Management of metastatic spinal tumor should be focused on pain relief, preservation of neurologic function, prevention of pathologic fracture and correction of spinal instability for improving quality of life. Treatment includes conservative and operative treatment. Conservative treatment methods are analgesics and braces, chemotherapy, radiotherapy and steroid therapy. Rapidly progressive neurological deterioration can not be recovered by radiotherapy because immediate spinal decompression is not possible.
Prognosis is uniformly poor with life expectancy of months as this represents an advanced stage of disease  . Prognosis is based on degree of deficit, duration of symptoms, type and location of tumor and degree of advancement of disease. Our patient had poor prognosis and died within few months due to rapid disease progression  .

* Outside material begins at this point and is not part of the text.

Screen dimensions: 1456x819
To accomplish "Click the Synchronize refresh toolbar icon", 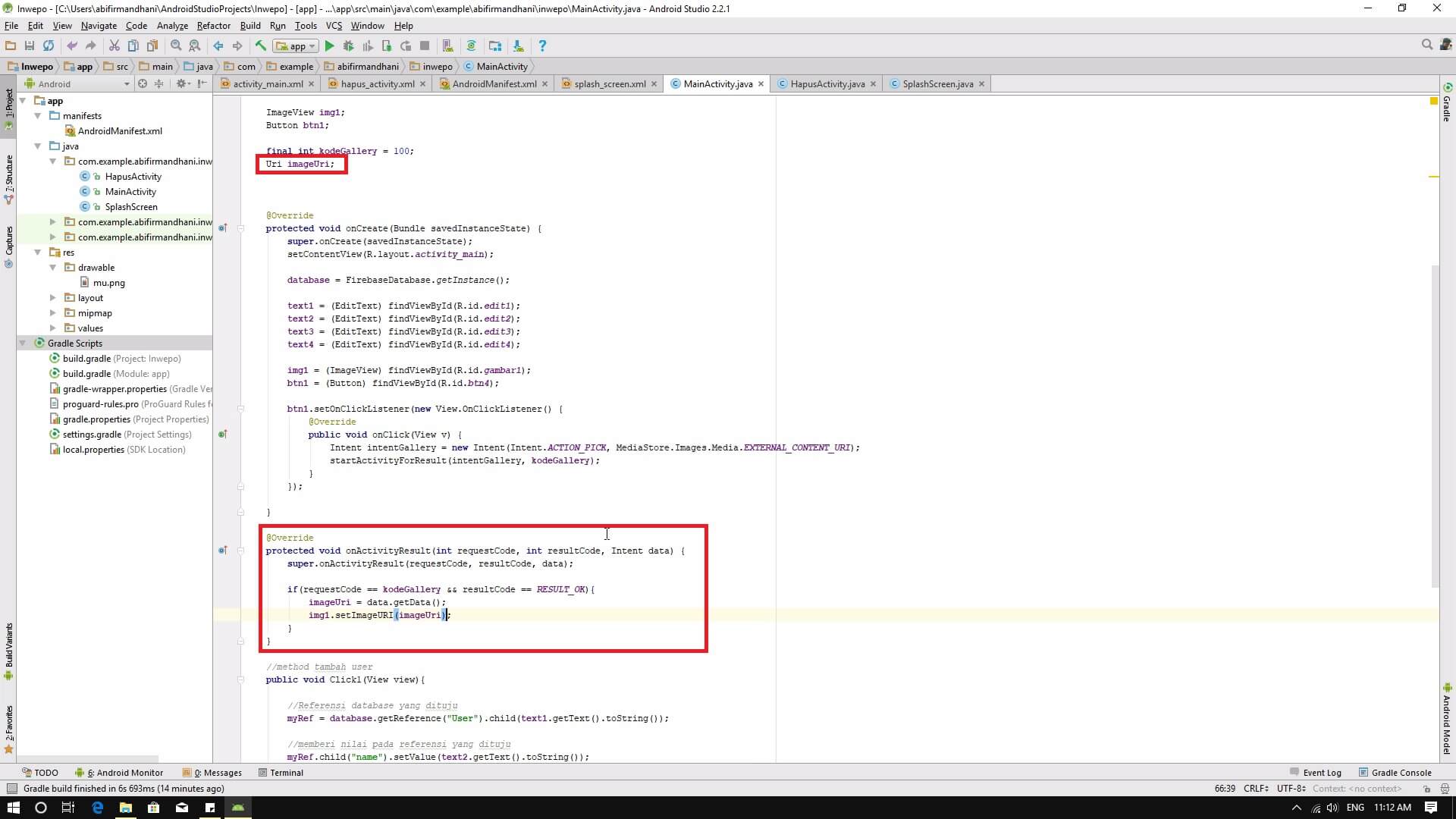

This report pertains to a rare case of intramedullary spinal metastatic carcinoma at multiple sites with unknown primary having poor prognosis. Therefore, in patients with spinal metastasis, a thorough work up is advised to evaluate primary site. This would help to delineate the nature and the extent of the systemic disease. Treatment and prognosis depends upon age of the patient, site and extent of involvement in spinal cord, alignment of spine and histological typing of the tumor. Depending on this, various modalities such as surgery, radiotherapy and chemotherapy are provided to improve quality of life and prognosis. Loss of sphincter control is a poor prognostic feature and is mostly irreversible. This report is of interest to multiple specialities. No treatment has been proven to increase the life expectancy of patients with lung cancer and spinal metastasis. Pain relief and maintenance of quality of life must be balanced against the patient life expectancy, presence of co-morbidities, immunological, nutritional and functional status.
A written informed consent was obtained from the patient’s next kin for the publication of this case report and the accompanying images.